The Colour of Magic is the first book of the Discworld saga. Published in 1983, it’s the first part of the story of the tourist Twoflower (a native of the Agatean Empire) who, together with the wizard Rincewind, discovers Ankh-Morpork and its surroundings. I’ll write it right away: the saga doesn’t start with a bang, and if you haven’t read any Pratchett book before, I probably wouldn’t recommend this one to start reading his works. Yet, the book introduces very well many of the elements that would then become recurrent in the subsequent books of the saga.
The first part of the book takes place in the largest city in the entire Discworld, Ankh-Morpork. The naive Twoflower arrives there with his traveling Luggage and his camera, or rather his picture box. Twoflower is very rich, but only because gold is very common in his country: he’s a simple insurance salesman.
Rincewind agrees to be his guide for a high fee and, above all, due to the fact that he’s asked to do so by Lord Vetinari, Patrician of the city and also the only man able to guarantee order, if one can speak of true order, in a chaotic place like Ankh- Morpork.1
During their journey, Twoflower and Rincewind (and Luggage: after all, he’s a sentient being) visit various places in addition to Ankh-Morpork: Quirm (similar to continental Europe, even if here it’s not developed that much), Wyrmberg (an upside-down mountain with imaginary dragons), and Krull, a nation on the edge of the Discworld where some mad scientists want to discover the sex of Great A’Tuin, the giant tortoise with the four elephants on it supporting the whole Discworld.
The gods stand out among the various characters introduced in The Colour of Magic, as they affect the actions of the protagonists and would reappear several times in the saga (especially in Small Gods). The book also introduces Hrun the Barbarian, the archetype of the barbarian hero in search of virgins to fall in love with, just the first of a series of barbarians who would also appear in subsequent books (above all, in Interesting Times and The Last Hero). A few words are also spent on the city guards who would give life to one of the most beloved subseries of the entire Discworld (starting with Guards! Guards!).

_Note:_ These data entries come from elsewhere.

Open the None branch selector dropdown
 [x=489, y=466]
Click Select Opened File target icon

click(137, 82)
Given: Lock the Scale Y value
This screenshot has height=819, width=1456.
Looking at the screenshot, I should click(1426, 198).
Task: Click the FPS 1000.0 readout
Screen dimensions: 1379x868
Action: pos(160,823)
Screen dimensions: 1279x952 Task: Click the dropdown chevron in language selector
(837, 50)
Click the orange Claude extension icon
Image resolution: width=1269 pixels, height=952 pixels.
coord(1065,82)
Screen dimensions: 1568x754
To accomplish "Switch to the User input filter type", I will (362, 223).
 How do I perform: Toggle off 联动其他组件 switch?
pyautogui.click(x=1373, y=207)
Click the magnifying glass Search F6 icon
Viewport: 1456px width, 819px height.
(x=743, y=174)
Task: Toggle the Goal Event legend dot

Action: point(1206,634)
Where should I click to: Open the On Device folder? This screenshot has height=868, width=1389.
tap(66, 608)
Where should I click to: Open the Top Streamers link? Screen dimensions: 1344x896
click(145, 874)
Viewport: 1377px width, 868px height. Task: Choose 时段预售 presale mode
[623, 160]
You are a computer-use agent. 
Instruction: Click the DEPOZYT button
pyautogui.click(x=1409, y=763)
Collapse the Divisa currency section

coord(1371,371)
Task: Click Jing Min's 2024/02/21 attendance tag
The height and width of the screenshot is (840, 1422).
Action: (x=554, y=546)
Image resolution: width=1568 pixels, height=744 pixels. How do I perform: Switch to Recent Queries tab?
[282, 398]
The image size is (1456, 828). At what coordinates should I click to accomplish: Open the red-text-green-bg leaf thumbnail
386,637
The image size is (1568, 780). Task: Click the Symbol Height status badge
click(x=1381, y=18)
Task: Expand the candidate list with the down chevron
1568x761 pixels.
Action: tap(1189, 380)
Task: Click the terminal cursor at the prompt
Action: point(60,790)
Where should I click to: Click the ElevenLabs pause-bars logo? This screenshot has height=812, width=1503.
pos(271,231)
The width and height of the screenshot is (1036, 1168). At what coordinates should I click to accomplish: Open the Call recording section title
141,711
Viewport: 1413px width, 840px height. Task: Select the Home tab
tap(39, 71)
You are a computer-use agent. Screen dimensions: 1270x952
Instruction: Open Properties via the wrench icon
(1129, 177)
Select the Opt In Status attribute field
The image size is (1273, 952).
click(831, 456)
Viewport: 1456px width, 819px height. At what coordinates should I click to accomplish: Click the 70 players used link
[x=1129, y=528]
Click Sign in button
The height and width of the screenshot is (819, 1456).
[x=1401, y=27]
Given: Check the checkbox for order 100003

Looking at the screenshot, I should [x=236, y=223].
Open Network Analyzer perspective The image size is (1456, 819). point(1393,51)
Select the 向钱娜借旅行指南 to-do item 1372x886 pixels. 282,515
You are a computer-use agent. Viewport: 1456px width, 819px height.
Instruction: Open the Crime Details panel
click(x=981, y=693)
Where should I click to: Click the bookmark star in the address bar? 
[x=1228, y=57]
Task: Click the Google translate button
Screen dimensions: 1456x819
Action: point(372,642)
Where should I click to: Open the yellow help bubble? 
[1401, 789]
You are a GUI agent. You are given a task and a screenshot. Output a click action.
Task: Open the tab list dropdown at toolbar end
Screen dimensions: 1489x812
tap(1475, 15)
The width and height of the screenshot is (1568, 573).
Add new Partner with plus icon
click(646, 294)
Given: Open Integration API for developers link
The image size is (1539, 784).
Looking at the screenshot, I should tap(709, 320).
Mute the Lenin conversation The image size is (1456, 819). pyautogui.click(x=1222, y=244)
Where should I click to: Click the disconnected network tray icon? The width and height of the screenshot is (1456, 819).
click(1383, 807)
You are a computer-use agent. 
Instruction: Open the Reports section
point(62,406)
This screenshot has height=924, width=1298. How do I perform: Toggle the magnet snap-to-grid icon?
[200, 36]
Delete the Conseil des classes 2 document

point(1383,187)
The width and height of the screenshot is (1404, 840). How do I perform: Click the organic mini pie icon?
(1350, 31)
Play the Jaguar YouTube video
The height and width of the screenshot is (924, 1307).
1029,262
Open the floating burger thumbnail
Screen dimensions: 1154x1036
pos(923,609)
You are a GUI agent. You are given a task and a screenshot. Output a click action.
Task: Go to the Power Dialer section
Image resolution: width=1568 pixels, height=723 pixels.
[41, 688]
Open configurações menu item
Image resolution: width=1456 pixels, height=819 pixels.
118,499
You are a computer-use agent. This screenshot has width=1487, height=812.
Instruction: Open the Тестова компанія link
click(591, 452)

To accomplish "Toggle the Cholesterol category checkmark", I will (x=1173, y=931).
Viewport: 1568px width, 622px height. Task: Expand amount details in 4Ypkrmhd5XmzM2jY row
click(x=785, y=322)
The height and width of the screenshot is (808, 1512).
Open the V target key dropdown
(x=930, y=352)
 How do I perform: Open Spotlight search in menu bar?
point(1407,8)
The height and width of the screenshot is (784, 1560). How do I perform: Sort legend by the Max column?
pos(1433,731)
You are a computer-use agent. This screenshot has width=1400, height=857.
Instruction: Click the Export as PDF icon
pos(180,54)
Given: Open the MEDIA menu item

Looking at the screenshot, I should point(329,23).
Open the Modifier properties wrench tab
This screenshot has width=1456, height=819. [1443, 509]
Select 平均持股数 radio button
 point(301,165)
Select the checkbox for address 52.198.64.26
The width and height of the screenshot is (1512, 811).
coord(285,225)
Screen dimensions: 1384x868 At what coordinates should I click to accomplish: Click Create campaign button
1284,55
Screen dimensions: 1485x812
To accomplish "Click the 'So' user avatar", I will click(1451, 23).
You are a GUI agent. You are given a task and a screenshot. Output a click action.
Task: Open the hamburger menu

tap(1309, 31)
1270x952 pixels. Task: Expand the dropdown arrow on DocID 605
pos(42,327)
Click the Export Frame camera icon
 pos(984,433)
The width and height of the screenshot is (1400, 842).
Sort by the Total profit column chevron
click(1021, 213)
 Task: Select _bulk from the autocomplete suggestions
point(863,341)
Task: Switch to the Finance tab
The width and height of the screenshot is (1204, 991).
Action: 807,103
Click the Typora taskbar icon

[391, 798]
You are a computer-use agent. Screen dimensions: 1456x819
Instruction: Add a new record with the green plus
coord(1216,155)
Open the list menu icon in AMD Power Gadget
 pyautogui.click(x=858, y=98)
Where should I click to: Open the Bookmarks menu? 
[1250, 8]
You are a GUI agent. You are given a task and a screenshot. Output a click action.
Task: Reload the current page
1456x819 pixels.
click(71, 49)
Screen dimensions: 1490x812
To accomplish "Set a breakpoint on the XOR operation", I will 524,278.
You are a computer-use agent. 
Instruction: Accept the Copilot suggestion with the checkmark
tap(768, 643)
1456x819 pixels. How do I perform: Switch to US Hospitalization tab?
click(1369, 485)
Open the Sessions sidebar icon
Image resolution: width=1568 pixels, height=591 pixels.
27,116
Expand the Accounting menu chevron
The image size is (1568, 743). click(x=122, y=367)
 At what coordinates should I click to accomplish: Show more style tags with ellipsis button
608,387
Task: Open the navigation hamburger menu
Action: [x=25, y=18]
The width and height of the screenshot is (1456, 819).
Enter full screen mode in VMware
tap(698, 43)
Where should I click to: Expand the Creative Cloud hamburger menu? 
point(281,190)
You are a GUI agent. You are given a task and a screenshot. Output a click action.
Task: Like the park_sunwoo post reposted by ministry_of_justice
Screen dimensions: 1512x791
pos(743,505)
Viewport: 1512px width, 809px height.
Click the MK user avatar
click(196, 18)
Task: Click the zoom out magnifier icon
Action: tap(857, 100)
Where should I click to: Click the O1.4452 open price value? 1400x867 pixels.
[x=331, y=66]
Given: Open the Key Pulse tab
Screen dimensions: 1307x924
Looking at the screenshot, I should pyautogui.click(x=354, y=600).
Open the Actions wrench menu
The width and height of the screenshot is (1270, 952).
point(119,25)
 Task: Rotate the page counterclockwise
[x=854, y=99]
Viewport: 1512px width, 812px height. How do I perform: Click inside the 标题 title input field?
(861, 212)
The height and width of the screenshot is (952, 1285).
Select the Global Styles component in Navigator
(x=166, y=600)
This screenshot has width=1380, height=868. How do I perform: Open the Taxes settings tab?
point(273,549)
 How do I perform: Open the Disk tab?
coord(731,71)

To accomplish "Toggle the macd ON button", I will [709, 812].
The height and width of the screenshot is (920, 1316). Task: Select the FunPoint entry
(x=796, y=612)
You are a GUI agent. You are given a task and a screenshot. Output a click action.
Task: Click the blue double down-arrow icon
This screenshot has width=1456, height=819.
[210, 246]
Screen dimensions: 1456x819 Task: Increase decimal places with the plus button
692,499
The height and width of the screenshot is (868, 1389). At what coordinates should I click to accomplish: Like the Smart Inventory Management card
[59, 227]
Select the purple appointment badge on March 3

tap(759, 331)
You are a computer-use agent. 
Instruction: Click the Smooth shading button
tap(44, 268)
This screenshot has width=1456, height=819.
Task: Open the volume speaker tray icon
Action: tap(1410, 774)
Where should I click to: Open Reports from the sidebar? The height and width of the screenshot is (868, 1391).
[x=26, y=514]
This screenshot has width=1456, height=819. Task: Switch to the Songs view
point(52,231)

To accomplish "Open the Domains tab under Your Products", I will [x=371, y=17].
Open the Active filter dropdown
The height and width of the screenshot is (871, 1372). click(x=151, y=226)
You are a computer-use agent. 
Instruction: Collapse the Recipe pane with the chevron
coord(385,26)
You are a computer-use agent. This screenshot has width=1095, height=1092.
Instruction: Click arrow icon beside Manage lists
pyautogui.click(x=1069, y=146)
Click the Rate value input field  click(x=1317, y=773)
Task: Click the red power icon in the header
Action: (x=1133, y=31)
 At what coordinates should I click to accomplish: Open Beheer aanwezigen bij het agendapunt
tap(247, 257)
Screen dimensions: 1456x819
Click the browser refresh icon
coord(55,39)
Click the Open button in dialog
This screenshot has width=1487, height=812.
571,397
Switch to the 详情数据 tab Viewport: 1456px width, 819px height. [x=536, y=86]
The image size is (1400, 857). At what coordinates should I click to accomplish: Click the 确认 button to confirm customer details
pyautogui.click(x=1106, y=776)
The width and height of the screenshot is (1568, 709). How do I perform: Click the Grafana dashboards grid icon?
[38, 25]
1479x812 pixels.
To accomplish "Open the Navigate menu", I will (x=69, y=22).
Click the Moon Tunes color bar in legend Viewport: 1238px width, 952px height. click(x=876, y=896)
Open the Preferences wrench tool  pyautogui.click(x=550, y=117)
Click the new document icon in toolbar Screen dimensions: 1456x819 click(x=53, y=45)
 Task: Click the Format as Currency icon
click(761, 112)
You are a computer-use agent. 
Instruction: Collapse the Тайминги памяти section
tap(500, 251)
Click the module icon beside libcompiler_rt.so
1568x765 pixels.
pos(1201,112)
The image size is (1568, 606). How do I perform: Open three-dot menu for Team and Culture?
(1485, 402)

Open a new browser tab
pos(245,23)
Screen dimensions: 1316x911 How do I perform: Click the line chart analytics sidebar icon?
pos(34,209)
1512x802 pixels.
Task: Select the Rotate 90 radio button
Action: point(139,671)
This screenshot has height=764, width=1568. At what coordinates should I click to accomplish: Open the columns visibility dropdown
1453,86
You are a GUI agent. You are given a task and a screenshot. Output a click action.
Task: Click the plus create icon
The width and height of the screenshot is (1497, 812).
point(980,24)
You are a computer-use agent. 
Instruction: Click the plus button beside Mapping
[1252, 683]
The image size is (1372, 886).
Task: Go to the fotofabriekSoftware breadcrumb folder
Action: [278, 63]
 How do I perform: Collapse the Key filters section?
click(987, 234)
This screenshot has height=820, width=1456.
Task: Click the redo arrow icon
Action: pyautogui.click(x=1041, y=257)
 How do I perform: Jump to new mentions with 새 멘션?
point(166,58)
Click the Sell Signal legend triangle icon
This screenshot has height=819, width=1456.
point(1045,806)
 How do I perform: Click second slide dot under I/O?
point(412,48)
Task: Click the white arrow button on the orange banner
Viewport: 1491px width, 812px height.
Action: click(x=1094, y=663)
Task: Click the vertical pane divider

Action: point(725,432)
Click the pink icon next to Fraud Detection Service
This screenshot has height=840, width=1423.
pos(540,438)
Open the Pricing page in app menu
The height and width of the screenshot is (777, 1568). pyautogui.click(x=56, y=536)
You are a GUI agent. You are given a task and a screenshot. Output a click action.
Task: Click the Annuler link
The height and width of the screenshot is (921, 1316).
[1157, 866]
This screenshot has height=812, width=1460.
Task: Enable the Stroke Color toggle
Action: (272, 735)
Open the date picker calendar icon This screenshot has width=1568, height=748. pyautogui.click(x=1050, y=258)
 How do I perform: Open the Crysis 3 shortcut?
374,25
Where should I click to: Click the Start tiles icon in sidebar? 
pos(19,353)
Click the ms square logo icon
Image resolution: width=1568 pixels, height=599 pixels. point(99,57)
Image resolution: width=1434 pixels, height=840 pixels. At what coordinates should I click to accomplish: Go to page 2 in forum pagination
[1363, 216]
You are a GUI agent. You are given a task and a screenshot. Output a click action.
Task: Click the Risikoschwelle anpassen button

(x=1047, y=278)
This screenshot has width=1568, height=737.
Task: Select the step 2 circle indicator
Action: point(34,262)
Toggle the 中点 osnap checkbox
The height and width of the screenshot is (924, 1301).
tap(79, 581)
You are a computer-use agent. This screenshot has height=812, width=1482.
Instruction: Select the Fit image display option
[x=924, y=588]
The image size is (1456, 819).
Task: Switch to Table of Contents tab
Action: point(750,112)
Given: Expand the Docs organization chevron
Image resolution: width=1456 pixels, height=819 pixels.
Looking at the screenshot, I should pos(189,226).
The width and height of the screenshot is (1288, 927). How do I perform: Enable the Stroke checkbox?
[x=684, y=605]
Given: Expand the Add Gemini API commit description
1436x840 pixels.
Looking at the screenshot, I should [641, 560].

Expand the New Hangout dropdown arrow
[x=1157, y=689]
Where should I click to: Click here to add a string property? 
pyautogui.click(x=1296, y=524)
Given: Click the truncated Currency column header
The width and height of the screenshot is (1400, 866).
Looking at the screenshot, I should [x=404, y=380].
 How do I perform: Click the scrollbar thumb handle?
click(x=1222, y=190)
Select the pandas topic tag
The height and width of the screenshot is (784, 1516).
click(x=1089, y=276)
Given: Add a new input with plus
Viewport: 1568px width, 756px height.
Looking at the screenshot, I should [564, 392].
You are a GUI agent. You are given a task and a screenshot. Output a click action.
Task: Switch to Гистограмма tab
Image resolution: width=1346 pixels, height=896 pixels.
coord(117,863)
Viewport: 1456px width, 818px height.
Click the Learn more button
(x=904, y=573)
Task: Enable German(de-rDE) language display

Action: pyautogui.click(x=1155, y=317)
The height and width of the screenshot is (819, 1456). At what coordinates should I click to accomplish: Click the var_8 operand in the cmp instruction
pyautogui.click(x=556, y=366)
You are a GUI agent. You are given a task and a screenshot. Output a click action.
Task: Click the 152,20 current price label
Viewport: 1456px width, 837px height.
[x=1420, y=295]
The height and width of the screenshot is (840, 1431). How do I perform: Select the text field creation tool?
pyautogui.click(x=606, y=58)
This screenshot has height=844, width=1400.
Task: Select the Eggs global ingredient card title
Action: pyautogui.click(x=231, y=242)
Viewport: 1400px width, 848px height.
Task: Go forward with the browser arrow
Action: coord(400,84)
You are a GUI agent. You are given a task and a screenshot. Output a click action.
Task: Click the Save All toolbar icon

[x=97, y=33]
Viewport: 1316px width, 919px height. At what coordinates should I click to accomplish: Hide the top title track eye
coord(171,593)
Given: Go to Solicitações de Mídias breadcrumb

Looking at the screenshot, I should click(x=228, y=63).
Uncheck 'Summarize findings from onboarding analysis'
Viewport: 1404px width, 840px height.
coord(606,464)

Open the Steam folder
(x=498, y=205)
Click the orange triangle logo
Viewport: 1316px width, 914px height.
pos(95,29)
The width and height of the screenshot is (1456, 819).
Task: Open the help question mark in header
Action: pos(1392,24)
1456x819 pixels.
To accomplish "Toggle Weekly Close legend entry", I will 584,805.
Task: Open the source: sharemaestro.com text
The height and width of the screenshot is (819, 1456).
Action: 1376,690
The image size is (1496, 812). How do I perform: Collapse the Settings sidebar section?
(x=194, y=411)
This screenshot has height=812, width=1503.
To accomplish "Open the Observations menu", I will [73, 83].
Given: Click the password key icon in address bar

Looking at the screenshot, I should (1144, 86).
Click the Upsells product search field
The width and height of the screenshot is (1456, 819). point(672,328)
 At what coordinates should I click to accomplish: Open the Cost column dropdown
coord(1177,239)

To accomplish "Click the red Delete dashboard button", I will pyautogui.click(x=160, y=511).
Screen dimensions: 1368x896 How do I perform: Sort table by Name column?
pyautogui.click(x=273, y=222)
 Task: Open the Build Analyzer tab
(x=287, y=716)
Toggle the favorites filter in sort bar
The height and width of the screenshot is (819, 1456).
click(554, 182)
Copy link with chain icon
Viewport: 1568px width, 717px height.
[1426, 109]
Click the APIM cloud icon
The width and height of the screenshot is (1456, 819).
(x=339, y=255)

The Colour of Magic is more fragmented than most of the following ones in the saga, so much so that one could speak of four separate adventures, one for each place visited by Twoflower and Rincewind. The parodic intent of each of these sections is also clear, something which would become much less evident as the saga progresses. Let me explain: Pratchett has always enjoyed filling his books with references to other works, but in this case he did it very explicitly. For example, the Quirm part of the journey with the temple of Bel-Shamharoth is clearly inspired by the writings of H.P. Lovecraft, while the Wyrmberg is a take on the dragons imagined by Anne McCaffrey.
So, what about The Colour of Magic? I find it a great way to start describing a new world, the Discworld, with fun adventures that clarify right from the start what the atmosphere of the saga is. This is a fantasy book, of course, but it’s also an ironic one and with some satire here and there. The cowardly Rincewind, the naive Twoflower, the dishonest owner of the Broken Drum in Ankh-Morpork who decides to immediately take advantage of this new concept of fire insurance… they are nothing but mirrors of the society where we live where most of the people try to minimize the effort and maximize results!
In any case, Pratchett’s brilliance lies in making every paragraph of the book interesting. His sense of humor was exceptional, and combined with his mastery of language, produced truly incredible results. It’s hard to read a page of The Colour of Magic without smiling or laughing at least once. Do you want an example? “On the Disc, the Gods aren’t so much worshiped, as they are blamed.“2
I find this book absolutely brilliant! I don’t know if I’ve managed to convey my enthusiasm for it (and for the saga as a whole), and I don’t think I’m able to express the incredible quality of The Colour of Magic in my own words. If I managed to awake your interest, please know that the ending is a cliffhanger whose conclusion is to be found in the second book of the Discworld saga, The Light Fantastic. Ciao!
1. The Colour of Magic’s Vetinari is different from the Patrician of the rest of the saga, but Pratchett himself has never tried to justify this inconsistency in his books. He simply declared that the Patrician of The Colour of Magic is the same character, but written by a worse writer.
2. And here’s another one: “Some pirates achieved immortality by great deeds of cruelty or derring-do. Some achieved immortality by amassing great wealth. But the captain had long ago decided that he would, on the whole, prefer to achieve immortality by not dying.”